AuditBot merges two key ideas into one:

model cards and system status pages

And is a system that automatically audits proprietary AI APIs every week

5 of 17

Model Cards

M. Mitchell et. al. Model Cards for Model Reporting. Proceedings of the Conference on Fairness, Accountability, and Transparency 2019

Are increasingly popular in the machine learning space
Describe the model, including how it should be used and known risks & limitations
Are often accompanied by performance metrics comparing the model to other baselines

6 of 17

Model Cards

Often give a single point-in-time snapshot of a model’s performance
Require people to manually update them if the model behind an API is updated
Are often authored by the model authors instead of an independent party

7 of 17

(2) Status Pages

Are widely used across the software engineering industry
Show the uptime status of an API and other system metrics like API request latency
Used to alert people when core services are unhealthy or down and track incidents

8 of 17

(2) Status Pages

Are not used to assess the quality of AI systems, just their availability
Cannot currently be used to detect or inspect changes to proprietary AI models

9 of 17

AuditBot uses open data to automatically evaluate AI APIs on an ongoing basis

The current system is live here:

https://sentiment-ai-api-audit.herokuapp.com/

10 of 17

High-level structure

The system runs weekly and focuses on proprietary sentiment detection APIs.

An open dataset is sourced from the Hugging Face dataset hub
Each entry in the dataset is used to query the API for a prediction
Performance metrics are calculated and a sample of errors are tracked
The results are automatically published online as an audit trail

11 of 17

Low-level architecture

The system was built using Google Cloud Run, Cloud Scheduler, and Heroku.

Scalability: this system can be extended to any use case that has a reference dataset for the type of problem that a proprietary API solves.

Replicability: the system is open source on Github (ai-auditor-cron and ai-auditor-web) where it can be amended or independently deployed.

12 of 17

Early Insights from the data

Consistency. The Google Sentiment Prediction API had consistent results over the evaluation period (October - December 2022); no improvements or regressions detected.

Performance. The Google API performed better ¹ on the Rotten Tomatoes dataset (F1 = 0.77) than two publicly available baselines evaluated in this notebook:

Proposed next step: open source the data collected by this system for academic research.

Model	F1 Score
distilbert-base-uncased-finetuned-sst-2-english	0.66
bertweet-base-sentiment-analysis	0.66
Google Sentiment prediction API	0.77

¹ This may be an unfair comparison as we don’t know what dataset Google’s model was trained on

13 of 17

Who would benefit from this tool?

Software Engineers who build systems that rely on models that sit behind proprietary APIs and can be alerted when performance changes.

Academics can source reference performance metrics about proprietary models and study how they change over time.

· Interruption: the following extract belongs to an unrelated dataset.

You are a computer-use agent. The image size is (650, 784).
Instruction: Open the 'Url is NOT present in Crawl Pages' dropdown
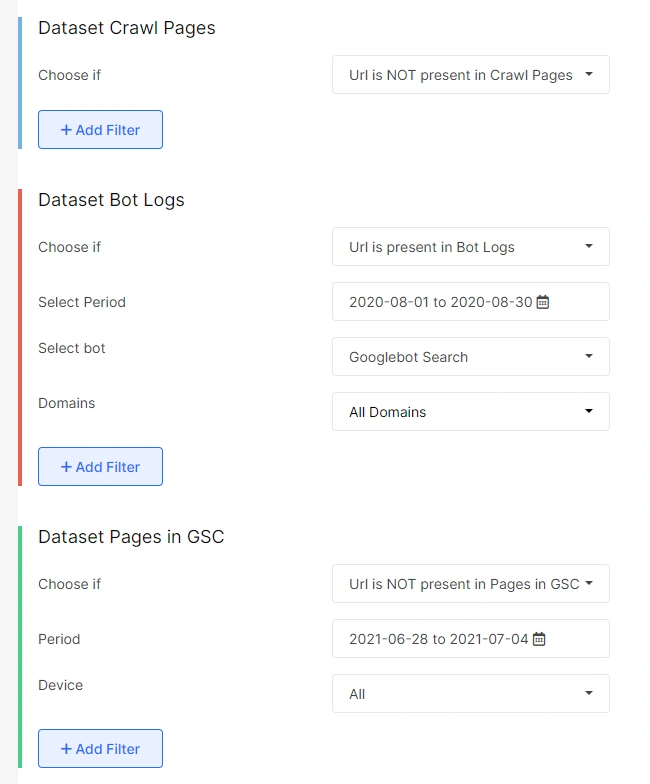click(x=470, y=75)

Policy makers can use this type of tool to gain insight into how proprietary models’ perform on real data (e.g. the upcoming EU AI Act requires audits).

The tool is open source and could be re-deployed by software companies.

The system is building up a unique dataset of how AI APIs perform over time.

Public, ongoing audit data can be used to create transparency over how models are being changed.

14 of 17

How can we audit the performance of artificial intelligence models that are behind proprietary APIs, on an ongoing basis?

AuditBot

Assesses the quality of AI systems, not (just) their availability
Can be used to detect and inspect changes to proprietary AI models over time

15 of 17

AuditBot:

Status pages for AI APIs

@neal_lathia, neal.lathia@gmail.com

Stanford AI Audit Challenge, Award for Greatest Potential

16 of 17

Proposal for next steps

Depth of sentiment API coverage

Adding Amazon’s Sentiment API to demonstrate how this system can be used to audit several different proprietary APIs
Add endpoints so that audit results can be retrieved from the system
Adding API endpoints so that specific text examples can be added to the audit

Breadth of AI APIs

Exploring other use cases, e.g. speech-to-text (e.g. minds14 dataset)

Open source the dataset

Enable academic research over proprietary APIs’ temporal performance

17 of 17

Threat model

Similar to the Volkswagen Emissions Scandal, companies could circumvent this system by detecting when they are being queried with entries from open datasets, and return ‘fake’ responses.